Pensez-vous qu’il y a encore des choses à améliorer ? Mélanie aimerait une amélioration au niveau des structures d’accueil et des possibilités de formation à temps partiel, mais qui seraient réparties sur un laps de temps plus long pour pouvoir permettre à des mères de famille de continuer une formation.

Etes-vous au courant qu’il y aura une grève des femmes en Suisse le 14 juin 2019 ?Les deux sont au courant et vont soutenir la grève sans toutefois la mettre en place dans leur emploi.
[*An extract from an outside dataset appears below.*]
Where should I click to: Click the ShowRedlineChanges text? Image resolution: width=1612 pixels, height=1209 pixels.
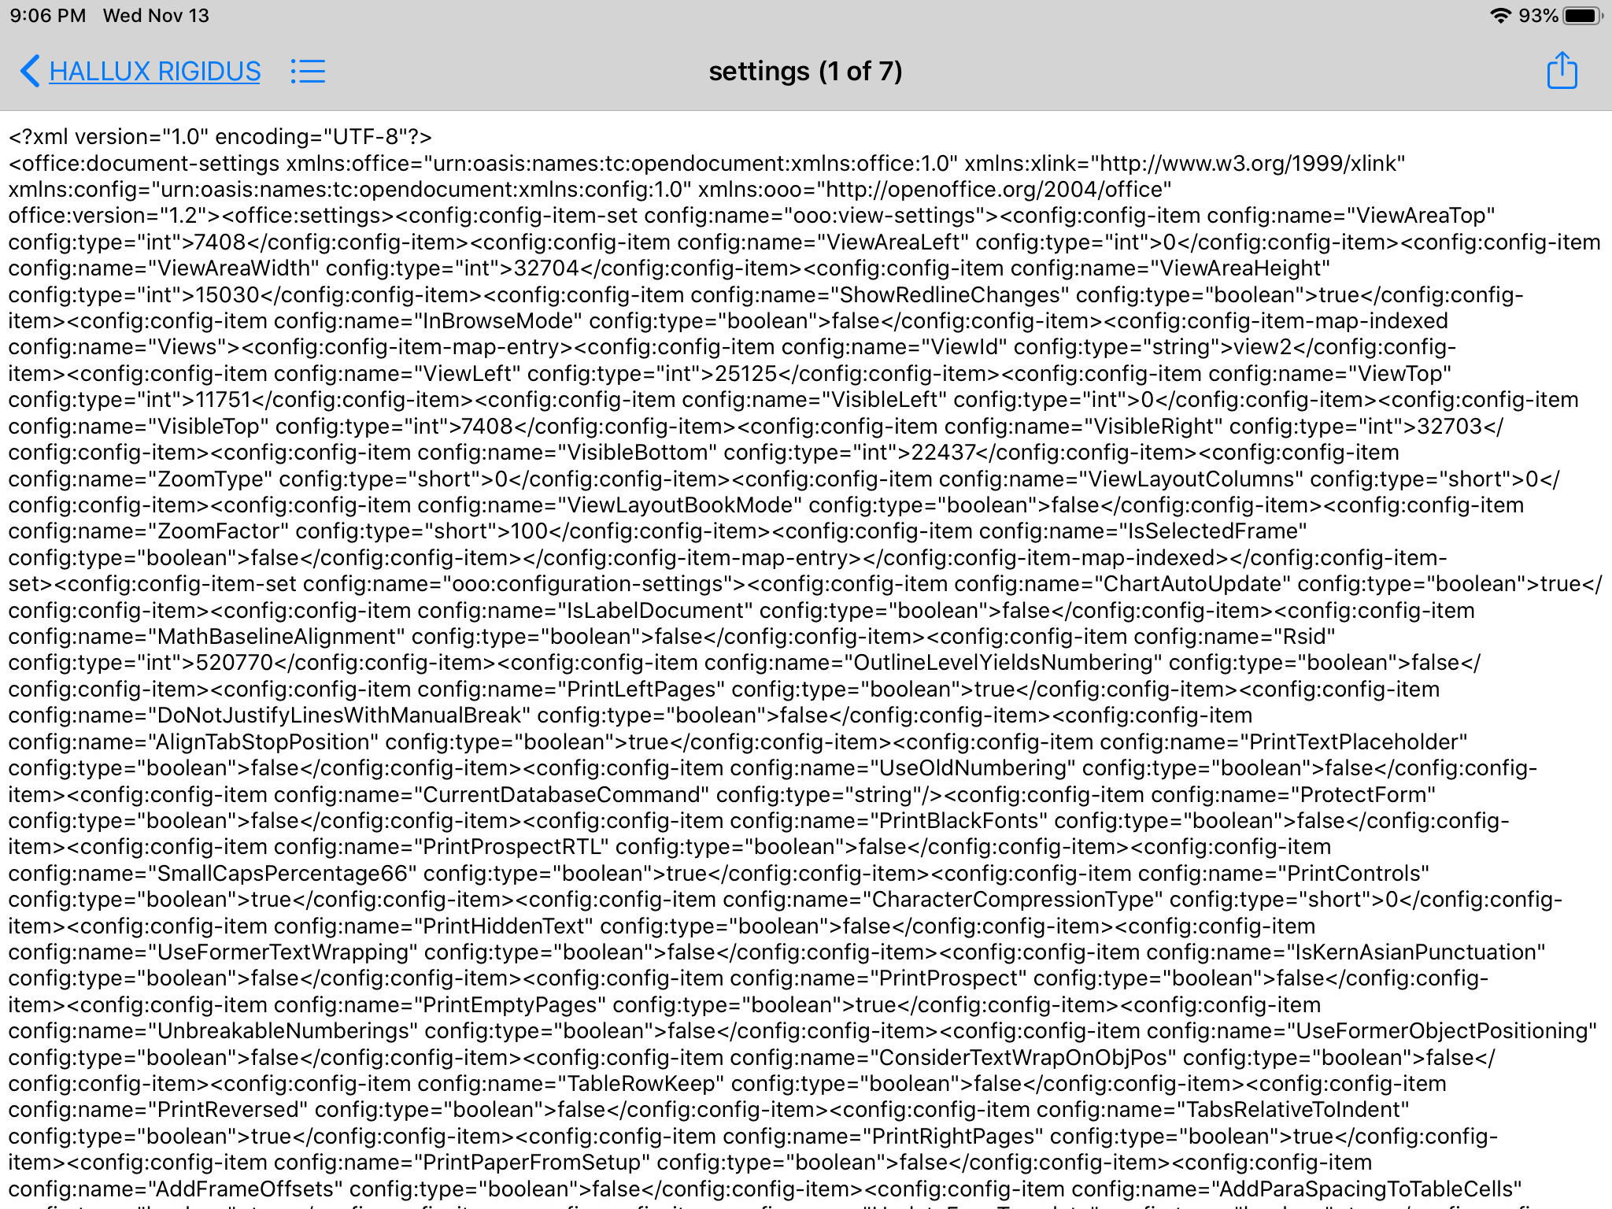(954, 295)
Au milieu de l’entretien, deux collègues masculins sont arrivés dans le local où nous sommes assises pour prendre leur pause. Il s’agit de Marc et Laurent. Comme un des deux paraît assez enclin à donner son avis et à plaisanter, je leur demande quels sont les avantages ou les inconvénients, s’ils en voient, à travailler avec une femme. Un des deux, Marc, si mes souvenirs sont bons, me dit qu’il préfère travailler en mixte. Il trouve qu’une présence féminine amène de la douceur et du calme auprès des patients. Laurent précise que dans certaines situations, une femme se laissera plus facilement approcher et ausculter par une femme. Les deux sont d’accord pour dire que les femmes apportent un complément dans l’équipage. Au vu de la bonne camaraderie qui règne lors de cet entretien, il semble que tout ce petit monde a du plaisir à travailler ensemble, tout genre confondu.